The Shell Collector (Peter Topley)

Alighting from the bus at Bromley North,
The tall Victorian stairs wrapped around
The shimmering window lit dust,
And there in a room in an ancient chair
With leather patches and cat clawed cushions
Sat an elderly man in a clerical tie
With a face of young, impressive, happiness,
Not shocked by the white wild hair,
Who’s delight as he spoke of hunting for shells
Shone in secure clear eyes.
Journeys of memory to desert springs,
Ancient rivers and biblical walls,
Greeting his young wife to be at Kerman
From her sore trek across the intolerant sand
With Persian muleteers from Bundar Abbas,
To searching under cobwebbed blackberry patches
In Kent and promising to revisit the place with me
If he was ever "up to it again", which he never was.

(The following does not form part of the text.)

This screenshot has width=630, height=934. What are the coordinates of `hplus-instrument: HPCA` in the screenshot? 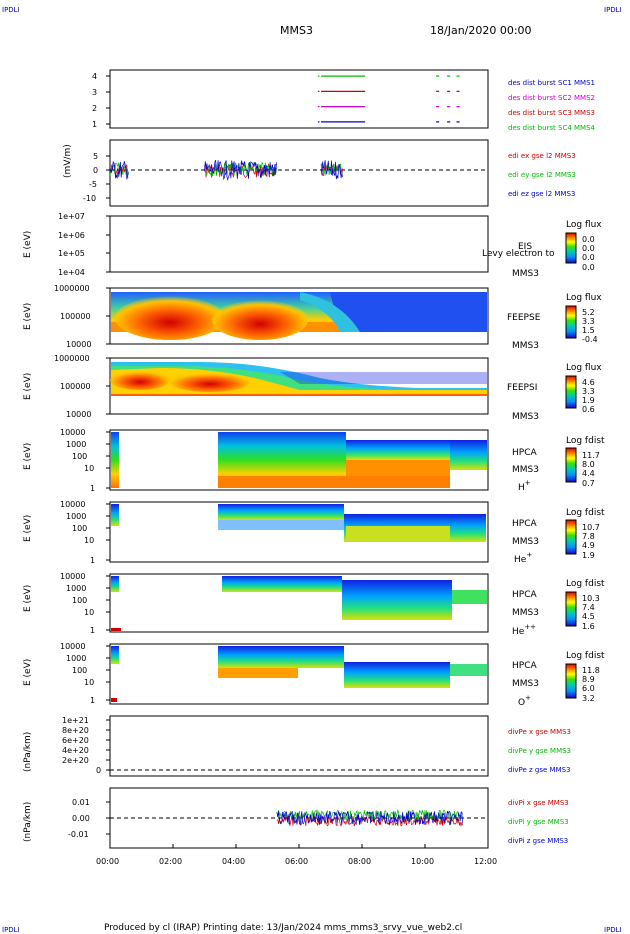 It's located at (524, 453).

Out of the black wood, cabinet lined, room
With effortless extending drawers of glass-topped treasure
That were boxes from Havana cigars,
Patent pills and thin Egyptian cigarettes,
There lay the records of a life in full measure,
And the shells with labels in a minute hand,
A way of living that at age eleven
I was to find with awe and later understand.

11/1/03 © Peter Topley 2004. All rights reserved.

This poem was written about the Revd. H.E.J. “Bert” Biggs. (1895-1973). An expert on the mollusca of the Near and Middle East, he spent a number of years  working with the Church Missionary Society in what was then Persia (modern day Iran). Towards the end of his life he founded and ran the junior section of the Conchological Society of Great Britain and Ireland, which I joined in 1970.